2. Part 1: Definition of Syndromes
Spranger et al. [1] defined syndromes accordingly: “A syndrome is a pattern of multiple anomalies thought to be pathogenetically related and not known to represent a single sequence or a polytopic field defect”. Furthermore, Spranger et al. defines “sequence” as “A pattern of multiple anomalies derived from a single known or presumed prior anomaly or mechanical factor”. A polytopic field defect is defined as “A pattern of anomalies derived from the disturbance of a single developmental field” [1].
Dorland's Illustrated Medical Dictionary defines syndrome as “A set of symptoms that occur together; the sum of signs of any morbid state; a symptom complex.
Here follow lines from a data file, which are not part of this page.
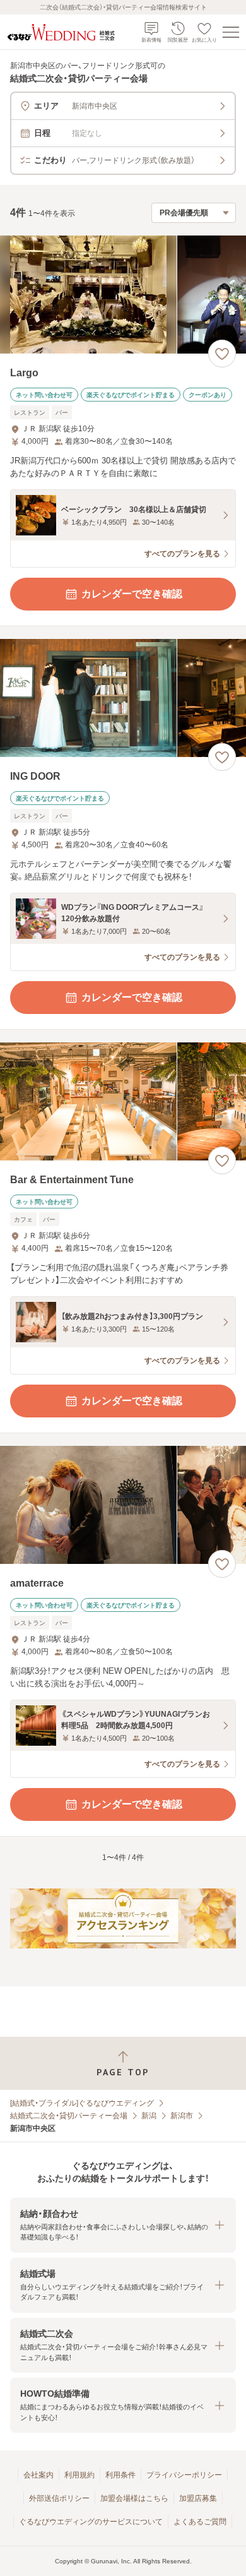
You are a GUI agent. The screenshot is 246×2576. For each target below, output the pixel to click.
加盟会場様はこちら (134, 2498)
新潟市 (181, 2115)
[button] (123, 2225)
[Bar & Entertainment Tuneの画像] (123, 1101)
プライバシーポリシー (184, 2475)
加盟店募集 (198, 2498)
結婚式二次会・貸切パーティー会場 (68, 2115)
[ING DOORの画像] (123, 698)
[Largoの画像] (123, 295)
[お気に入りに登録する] (222, 353)
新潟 (148, 2115)
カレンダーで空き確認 (131, 593)
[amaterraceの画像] (123, 1505)
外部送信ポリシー (59, 2498)
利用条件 (120, 2475)
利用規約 (79, 2475)
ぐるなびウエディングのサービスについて (91, 2521)
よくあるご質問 (199, 2521)
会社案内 (38, 2475)
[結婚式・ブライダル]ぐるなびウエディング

In genetics, a pattern of multiple malformations thought to be pathogenetically related” [2].
A craniofacial syndrome is characterized by morphological and developmental deviations in the cranial tissue components, including teeth. It is difficult to determine whether the deviation has developed at a primary location that subsequently causes secondary alterations or whether there are general deviations in many structures and at many locations.
In some craniofacial syndromes, the genotype is known and in some it is unknown. Even though the genotype is known in a craniofacial syndrome, it is not understood why that particular genotype causes the malformations observed. A known genotype deviation can manifest itself in the cranium by many different phenotypic expressions, from severe to minor affection. How and why the genotype affects the cranial development and why it affects the cranial components differently are far from explained in full.
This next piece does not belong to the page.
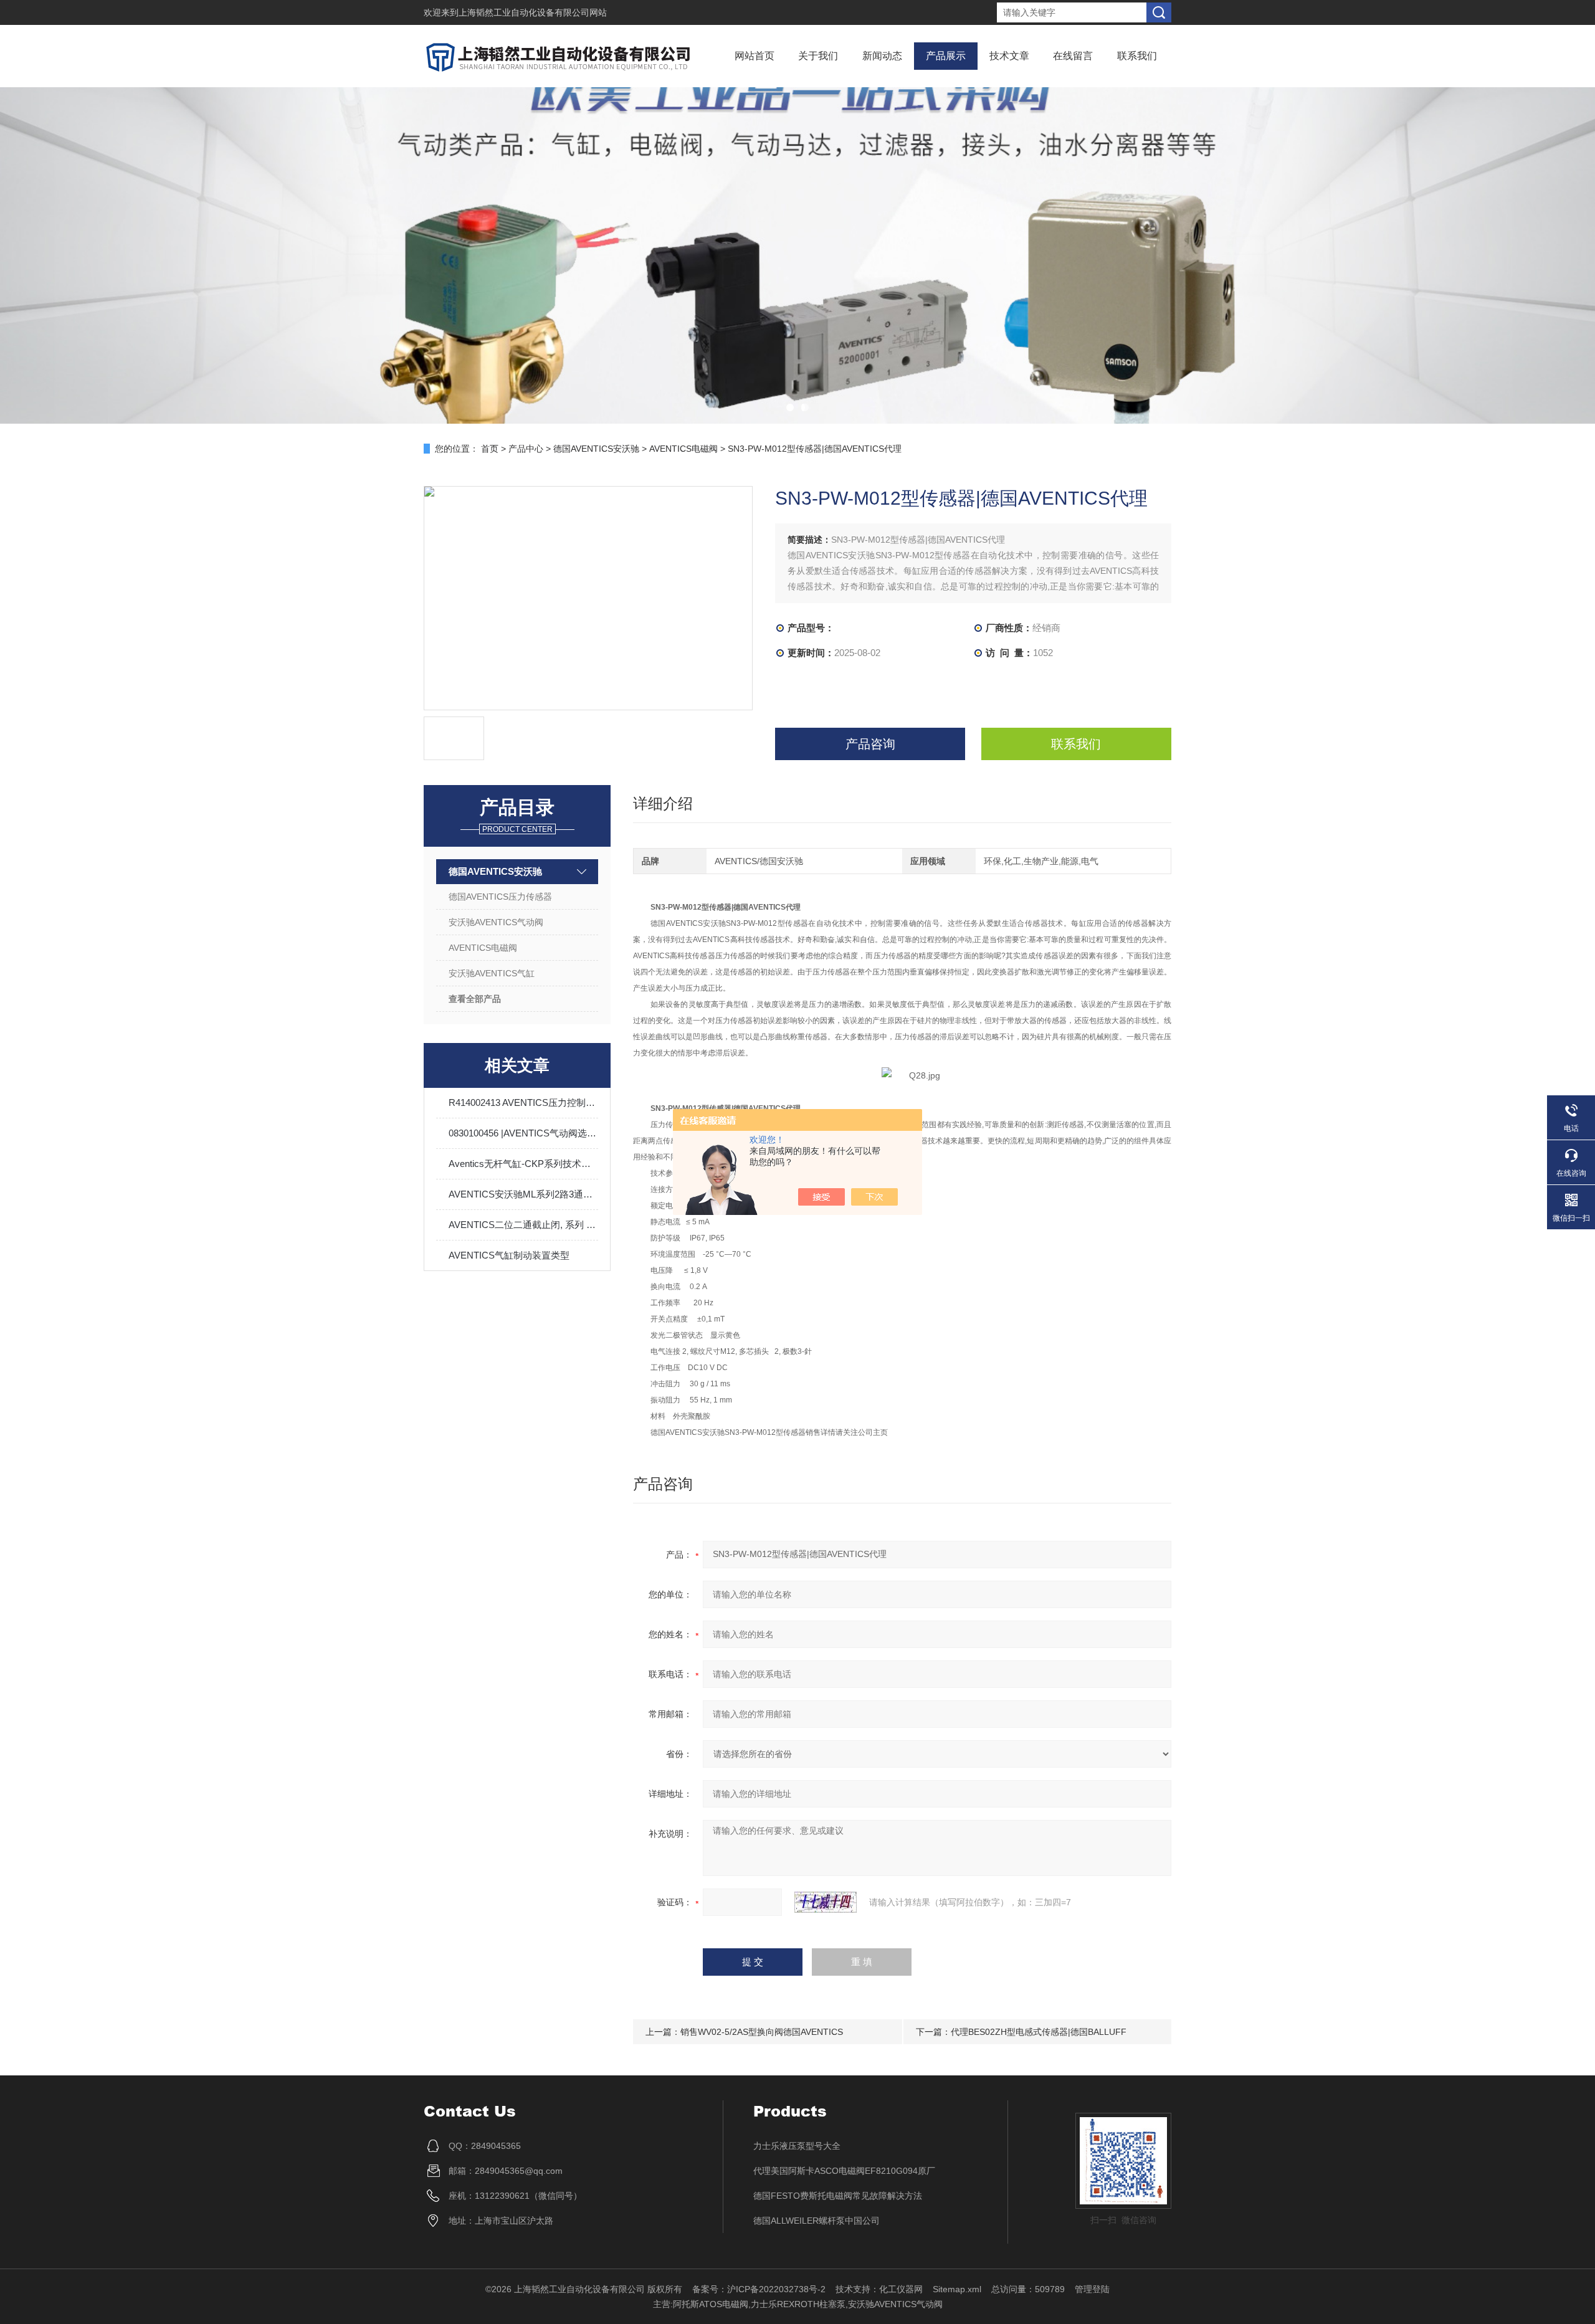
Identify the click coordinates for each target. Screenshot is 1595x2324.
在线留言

In the foreword to the textbook Syndromes of the Head and Neck by Gorlin et al. [3] F. Clarke Fraser stated that the symptoms in craniofacial syndromes may not be limited to the head and neck. It can therefore be questioned whether there are craniofacial syndromes that are limited to the head and neck. This is a challenge for future research.
In this section, focus is given to studies on craniofacial syndromes in which abnormal traits in the dentition are associated symptoms. Such abnormal traits could be deviations in tooth number (agenesis, supernumerarity), tooth morphology (size, dimensions, crown invaginations, and abnormal shapes of crowns and roots), tooth eruption (delayed eruption, ankylosis), and resorption (crowns and roots). Occurrence of these dental deviations is classified and exemplified in the following.
2.1. Agenesis
Agenesis has been reported in several syndromes. Schalk-van der Weide [4] reported that specific patterns of agenesis was associated with specific syndromes. Thus, absence of the following teeth was observed in these syndromes: Böök's syndrome: premolars; Rieger syndrome: maxillary incisors (constant), mandibular incisors, and premolars (occasional); Ellis-van Creveld syndrome: mandibular incisors and canines; Gorlin-Chaudry-Moss syndrome: deciduous molars, secondary premolars, and molars; Lipoid proteinosis: maxillary lateral incisors, canines, and premolars; Coffin-Lowry syndrome: maxillary lateral incisors, mandibular incisors; Orofaciodigital syndrome Type I: mandibular lateral incisors and canines; Down syndrome: third molars, mandibular second premolars, and maxillary lateral incisors; Holoprosencephaly: maxillary incisors; Hypoglossia-hypodactylia syndrome: mandibular incisors and canines; Glossopalatine ankylosis syndrome: incisors.
2.2. Supernumerary Teeth
Supernumerary teeth have been reported in Cleidocranial dysplasia [9].
2.3. Tooth Morphology
With regards to tooth morphology, large teeth have been reported in KBG syndrome where macrodontic incisors have been described [10]. Microdontic teeth have been reported in Down syndrome [11]. Deviations in tooth dimensions such as short roots and malformations of crowns and roots have been observed in Turner syndrome [12], in Klinefelter syndrome [13], and in Rothmund-Thomson syndrome [14].
2.4. Eruption
Delay in eruption has been reported in Down syndrome [15]. Complete failure of eruption has been observed in Gapo syndrome [16]. Other eruption deficiencies have also been observed.
2.5. Resorption
Delayed resorption of primary teeth has been observed in Cleidocranial dysplasia [9] and in Hyper IgE syndrome [17].
These symptoms of deviations in the dentition are all phenotypic traits of the specific syndromes mentioned. Why it is so is still not known.
Craniofacial research is currently focused especially on determination of genotypes of different syndromes [6, 18–21].
Research is also devoted to phenotypic descriptions of craniofacial syndromes [22–24].
From a treatment point of view, interest has specifically been given to the use of dental implants. Yap and Klineberg [25] stated that the success rate is lower for implants in patients with ectodermal dysplasia than it is in patients with tooth agenesis but without ectodermal dysplasia.
Optimal treatment in multidisciplinary teams is also given some focus (e.g., [26]).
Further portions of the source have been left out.